For RU Classics thesis writer Brienne Cignarella, a Henry Rutgers Scholars Award

Brienne Cignarella’10, a double major in Classics and Art History in Rutgers’ School of Arts and Sciences (SAS), has won a Henry Rutgers Scholars Award, which recognizes 15 outstanding theses for the academic year.  Each award carries with it a cash prize of $1,000.

All Rutgers SAS students who are completing a department-based honors thesis or an Interdisciplinary Honors Thesis are designated as SAS Paul Robeson Scholars. And all SAS Paul Robeson Scholars are eligible to be considered for the Henry Rutgers Scholars Award. SAS Honors Dean Sarolta A. Takács announced the prize earlier this month.

CignarellaCoinBrienne Cignarella in RU Special Collections/University Archives, working with the Rutgers collection of Roman Republican coins

Cignarella, who hails from Hopewell NJ, wrote an unusually ambitious thesis entitled “Simulacra Database Management System: An Object-Oriented Approach toward Knowledge Retrieval.”  In essence, what Brienne has done is used the numismatic collection of Princeton University to formulate a new descriptive ontology for coins—or indeed for any type of object.

Cignarella presented her thesis in April in a poster presentation at Rutgers’ Aresty Research Center for Undergraduates, and before that, at a highly competitive juried international conference, the 2009 CAA [= Computer Applications and Quantitative Methods in Archaeology]. That was held in Williamsburg VA from 22 through 26 March.

The CAA is one of the premier venues for presentation of work on computer applications to the humanities, with many of the leaders in this rapidly emerging academic field appearing on the program.
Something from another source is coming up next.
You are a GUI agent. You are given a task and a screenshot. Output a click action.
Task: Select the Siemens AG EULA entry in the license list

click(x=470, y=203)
The Aresty Research Center provided support for Cignarella to participate in the event.

For the CAA conference, Brienne submitted a paper based on her thesis to a grueling jury process of three referees.  The work was accepted for the 26 March session “The Semantic Web: 2nd Generation Applications”.

In the paper, Brienne Cignarella outlined the conceptual model and major components of her new ontology, which is stored in a system of classes and properties. That is typical of object-oriented databases. But what is novel here is the choice of object, and the sophisticated querying system, which has applicability well beyond coin databases.

The jurors called her “clearly written” abstract “a valuable contribution that should be of great interest to the CAA community”, while urging her to investigate “interoperability…beyond the walls of a single institution”.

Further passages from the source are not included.